═════ Extract to read
Adaptively scales data to bring it into the optimal range (1-1000) for GARCH parameter estimation.
This is crucial because GARCH models can be sensitive to the scale of input data.
- Parameters:
df (pd.DataFrame) – Input data
target_scale (float) – Target scale to achieve
- Returns:
Scaled data
- Return type:
pd.DataFrame
- timeseries_compute.data_processor.stationarize_data(df: DataFrame, method: str = 'difference') DataFrame[source]
Processes the given DataFrame to make the data stationary.
- Parameters:
df (pd.DataFrame) – The input data to be made stationary.
method (str, optional) – Method to use for making data stationary. Currently only “difference” is supported. Defaults to “difference”.
- Returns:
The stationary version of the input data.
══════════
Task list:
A. Answer these questions using the data processor documentation above.
(i) Into what numeric range does the scaling function try to bring the data?
(ii) What is the return type of the scaling function?
(iii) What is the default value of the method parameter of stationarize_data?
B. Rewrite the part of the data processor documentation that opens with "Adaptively scales data" and closes with "of input data.", renaming "GARCH" to "ARCH" everywhere in it.
C. Continue the data processor documentation after the last line shown.
═════ Data excerpts
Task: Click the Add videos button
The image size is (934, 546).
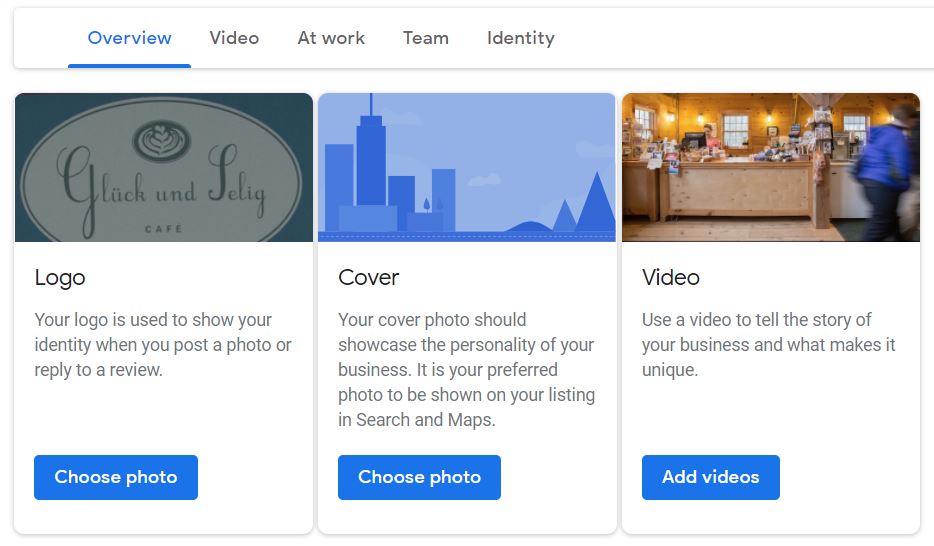Action: coord(710,477)
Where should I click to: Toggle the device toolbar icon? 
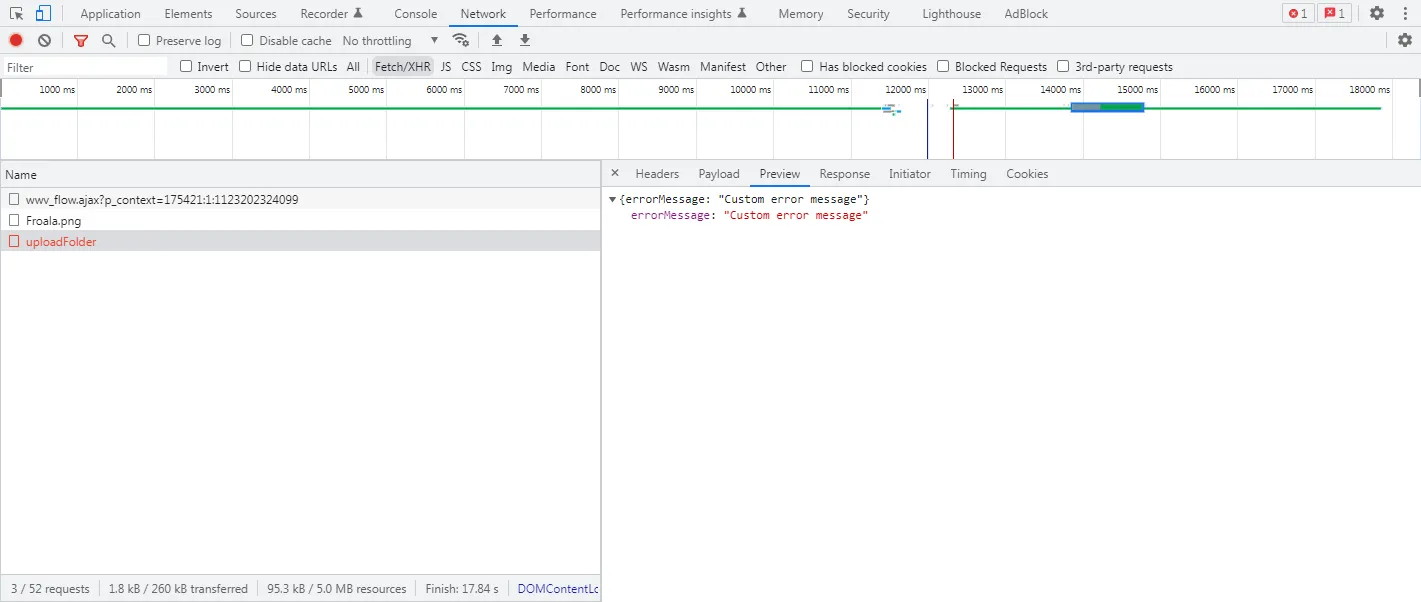pyautogui.click(x=43, y=13)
══════════
Written answers:
A.
(i) 1-1000
(ii) pd.DataFrame
(iii) "difference"

B.
Adaptively scales data to bring it into the optimal range (1-1000) for ARCH parameter estimation.
This is crucial because ARCH models can be sensitive to the scale of input data.

C.
- Return type:
pd.DataFrame
- timeseries_compute.data_processor.test_stationarity(df: DataFrame, method: str = 'adf') Dict[str, Dict[str, float]][source]
Tests the stationarity of a given DataFrame.
- Parameters:
df (pd.DataFrame) – The DataFrame containing the data to be tested for stationarity.
method (str, optional) – Method to use for testing stationarity. Currently only “adf” is supported. Defaults to “adf”.
- Returns:
Results of the stationarity test.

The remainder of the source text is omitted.